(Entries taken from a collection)
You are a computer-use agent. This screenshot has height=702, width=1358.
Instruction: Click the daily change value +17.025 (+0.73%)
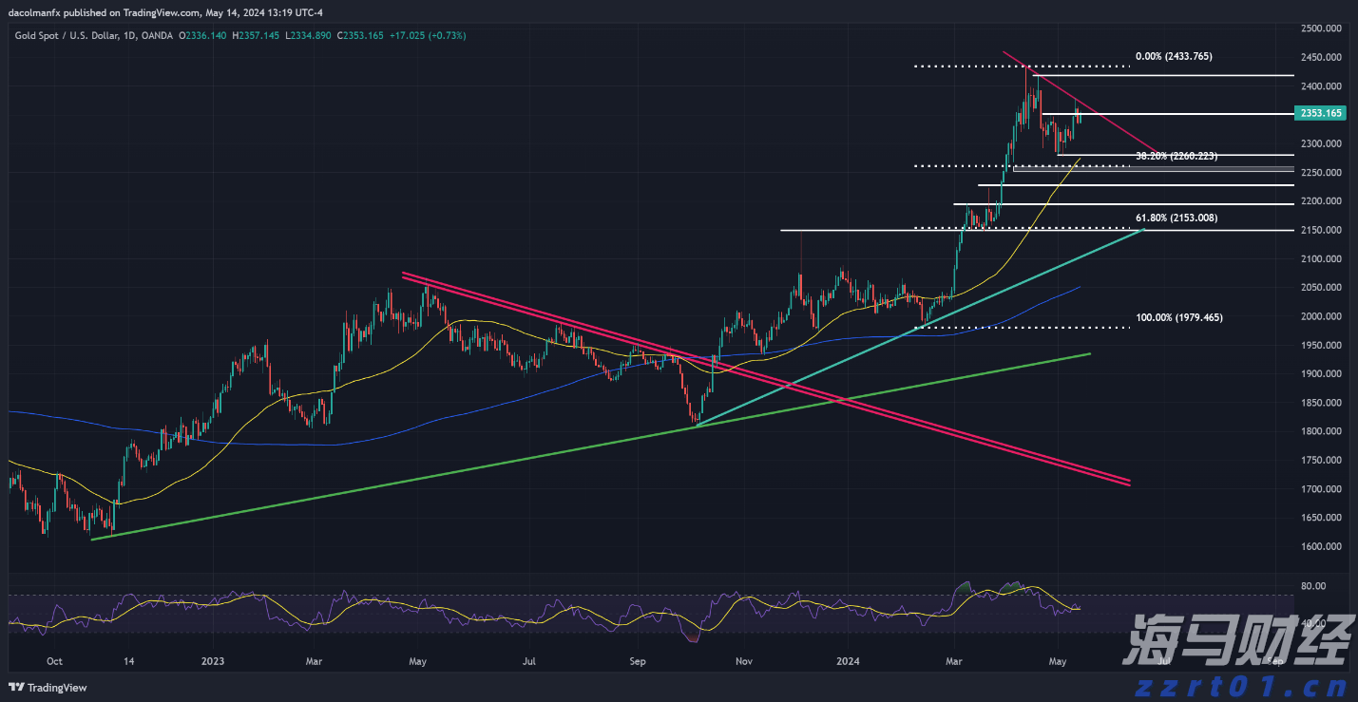428,34
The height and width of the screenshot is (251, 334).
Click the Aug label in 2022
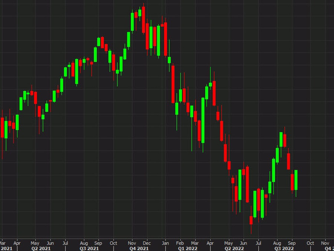tap(277, 243)
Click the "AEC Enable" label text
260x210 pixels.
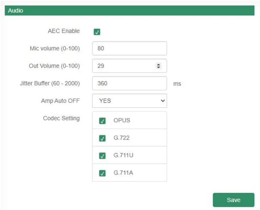(x=64, y=31)
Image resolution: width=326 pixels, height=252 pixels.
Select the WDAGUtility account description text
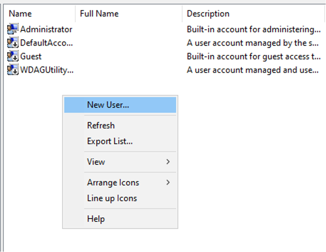click(252, 70)
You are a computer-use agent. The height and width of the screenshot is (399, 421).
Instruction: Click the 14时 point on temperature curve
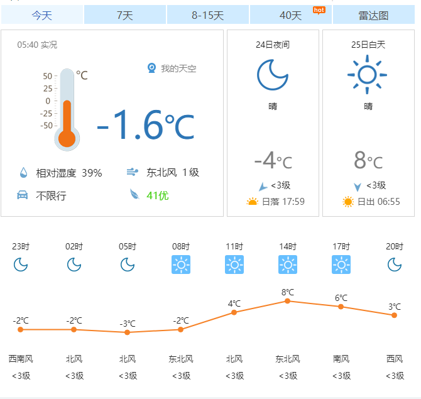tap(288, 301)
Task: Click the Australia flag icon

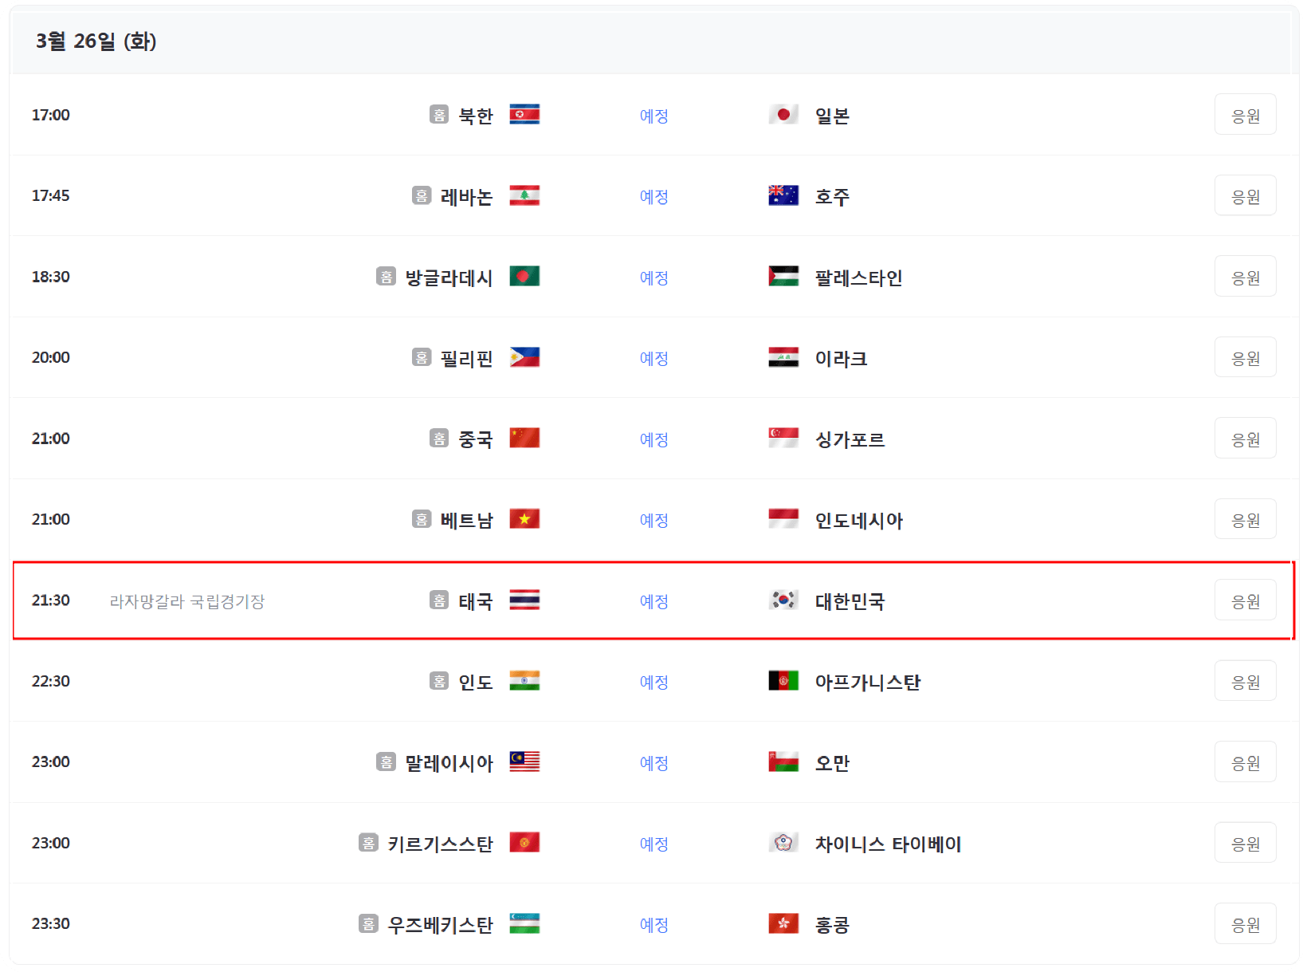Action: (x=785, y=195)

Goal of the exercise
Restate word for word the lines from the line with "Instruction: Click the 14时" to the last line of the records above, inclusive, and omit every picture.

Task solution
Instruction: Click the 14时 point on temperature curve
tap(288, 301)
Task: Click the Australia flag icon

Action: (x=785, y=195)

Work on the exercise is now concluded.